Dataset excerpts
——
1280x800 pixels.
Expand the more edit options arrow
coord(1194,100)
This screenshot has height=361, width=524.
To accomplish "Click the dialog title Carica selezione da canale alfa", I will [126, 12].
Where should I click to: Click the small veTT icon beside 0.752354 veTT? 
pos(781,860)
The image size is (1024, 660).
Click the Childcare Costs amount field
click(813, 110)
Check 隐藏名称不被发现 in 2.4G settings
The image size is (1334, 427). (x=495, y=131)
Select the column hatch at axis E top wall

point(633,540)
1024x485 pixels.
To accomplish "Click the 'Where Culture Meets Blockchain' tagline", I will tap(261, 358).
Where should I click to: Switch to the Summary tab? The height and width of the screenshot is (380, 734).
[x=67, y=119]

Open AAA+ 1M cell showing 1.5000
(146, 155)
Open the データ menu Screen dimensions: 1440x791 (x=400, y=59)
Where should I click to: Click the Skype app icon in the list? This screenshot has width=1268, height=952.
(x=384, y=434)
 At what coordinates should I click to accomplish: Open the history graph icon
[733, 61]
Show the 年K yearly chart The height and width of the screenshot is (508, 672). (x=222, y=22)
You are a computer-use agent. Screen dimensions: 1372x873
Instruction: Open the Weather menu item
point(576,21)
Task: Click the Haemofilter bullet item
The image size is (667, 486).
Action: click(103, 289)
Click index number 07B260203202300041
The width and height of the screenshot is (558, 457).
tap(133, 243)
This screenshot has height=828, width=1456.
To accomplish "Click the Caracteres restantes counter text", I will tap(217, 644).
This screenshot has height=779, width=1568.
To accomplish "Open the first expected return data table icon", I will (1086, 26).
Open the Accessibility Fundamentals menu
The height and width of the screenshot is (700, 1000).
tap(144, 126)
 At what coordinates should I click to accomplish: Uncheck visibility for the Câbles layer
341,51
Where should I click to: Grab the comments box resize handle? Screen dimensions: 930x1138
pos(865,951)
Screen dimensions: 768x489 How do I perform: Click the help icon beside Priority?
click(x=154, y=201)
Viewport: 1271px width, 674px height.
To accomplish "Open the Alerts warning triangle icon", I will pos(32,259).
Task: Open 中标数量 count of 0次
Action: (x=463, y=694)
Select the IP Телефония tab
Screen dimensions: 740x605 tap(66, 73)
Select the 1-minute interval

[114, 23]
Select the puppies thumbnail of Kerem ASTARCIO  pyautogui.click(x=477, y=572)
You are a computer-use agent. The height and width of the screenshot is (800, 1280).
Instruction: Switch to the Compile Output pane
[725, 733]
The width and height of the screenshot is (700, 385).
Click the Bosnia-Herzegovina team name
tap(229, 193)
——
__Exercise description__
Restate each entry above word for word.

__Answer section__
1280x800 pixels.
Expand the more edit options arrow
coord(1194,100)
This screenshot has height=361, width=524.
To accomplish "Click the dialog title Carica selezione da canale alfa", I will [126, 12].
Where should I click to: Click the small veTT icon beside 0.752354 veTT? 
pos(781,860)
The image size is (1024, 660).
Click the Childcare Costs amount field
click(813, 110)
Check 隐藏名称不被发现 in 2.4G settings
The image size is (1334, 427). (x=495, y=131)
Select the column hatch at axis E top wall

point(633,540)
1024x485 pixels.
To accomplish "Click the 'Where Culture Meets Blockchain' tagline", I will tap(261, 358).
Where should I click to: Switch to the Summary tab? The height and width of the screenshot is (380, 734).
[x=67, y=119]

Open AAA+ 1M cell showing 1.5000
(146, 155)
Open the データ menu Screen dimensions: 1440x791 (x=400, y=59)
Where should I click to: Click the Skype app icon in the list? This screenshot has width=1268, height=952.
(x=384, y=434)
 At what coordinates should I click to accomplish: Open the history graph icon
[733, 61]
Show the 年K yearly chart The height and width of the screenshot is (508, 672). (x=222, y=22)
You are a computer-use agent. Screen dimensions: 1372x873
Instruction: Open the Weather menu item
point(576,21)
Task: Click the Haemofilter bullet item
The image size is (667, 486).
Action: click(103, 289)
Click index number 07B260203202300041
The width and height of the screenshot is (558, 457).
tap(133, 243)
This screenshot has height=828, width=1456.
To accomplish "Click the Caracteres restantes counter text", I will tap(217, 644).
This screenshot has height=779, width=1568.
To accomplish "Open the first expected return data table icon", I will (1086, 26).
Open the Accessibility Fundamentals menu
The height and width of the screenshot is (700, 1000).
tap(144, 126)
 At what coordinates should I click to accomplish: Uncheck visibility for the Câbles layer
341,51
Where should I click to: Grab the comments box resize handle? Screen dimensions: 930x1138
pos(865,951)
Screen dimensions: 768x489 How do I perform: Click the help icon beside Priority?
click(x=154, y=201)
Viewport: 1271px width, 674px height.
To accomplish "Open the Alerts warning triangle icon", I will pos(32,259).
Task: Open 中标数量 count of 0次
Action: (x=463, y=694)
Select the IP Телефония tab
Screen dimensions: 740x605 tap(66, 73)
Select the 1-minute interval

[114, 23]
Select the puppies thumbnail of Kerem ASTARCIO  pyautogui.click(x=477, y=572)
You are a computer-use agent. The height and width of the screenshot is (800, 1280).
Instruction: Switch to the Compile Output pane
[725, 733]
The width and height of the screenshot is (700, 385).
Click the Bosnia-Herzegovina team name
tap(229, 193)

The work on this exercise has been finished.